Para fazer frente à sigla de Edir Macedo, dois caminhos se apresentam ao observador mais atento. Em primeiro lugar, associar-se a forças democráticas do centro, tomando-as como aliados estratégicos e não como companhias de reputação duvidosa. Há quem se recuse a sentar na mesma mesa de fulanos e beltranos, e há, evidentemente, quem nela se sentará e dela sairá com acordos e coalizões. Quando Ciro Gomes se aproxima do PSD de Kassab, ele age sem os purismos impróprios para a política. Porém, em segundo lugar, é preciso reconhecer os evangélicos como força social e político-eleitoral. Basta de julgá-los como pobres ignorantes carentes das luzes intelectuais – o preconceito iluminista de sempre. O empreendimento de Macedo foi visionário, intuiu o crescimento exponencial do voto crente e se apressou em orientá-lo, em primeiro lugar, e, em seguida, capturá-lo. Acontece que os evangélicos não constituem uma entidade monofísica, mas um grupo social altamente heterogêneo, aberto à reunião de forças democráticas. O povo de Deus não está perdido, pois, se ele tem fé em um único Deus triúno, ele não tem fé em um único líder profano.

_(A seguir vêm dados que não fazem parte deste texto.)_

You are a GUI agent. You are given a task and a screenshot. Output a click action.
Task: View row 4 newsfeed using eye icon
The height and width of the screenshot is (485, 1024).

Os evangélicos, dos presbiterianos clássicos aos pentecostais sincretistas, possuem um elemento em comum: todos têm fé. Todos têm fé e, como escreveu o apóstolo Paulo, todos têm certeza de coisas que se esperam, têm convicção de coisas que não se veem. Em outro sentido, o eleitor evangélico tem fé no Brasil. Quem terá fé nos evangélicos? Edir Macedo aí está porque o fato social evangélico está aí. Não basta ignorá-lo como elefante na sala; é preciso conhecê-lo, tocá-lo, ouvi-lo, trazê-lo ao centro de um projeto nacional soberano e generoso, fundado na fé num país que se espera, mas que, no entanto, ainda não se vê.

Por Rafael Valladão Rocha, mestrando em Ciência Política pela Universidade Federal Fluminense. Professor de Sociologia da Religião no Seminário Teológico Congregacional de Niterói, cristão presbiteriano.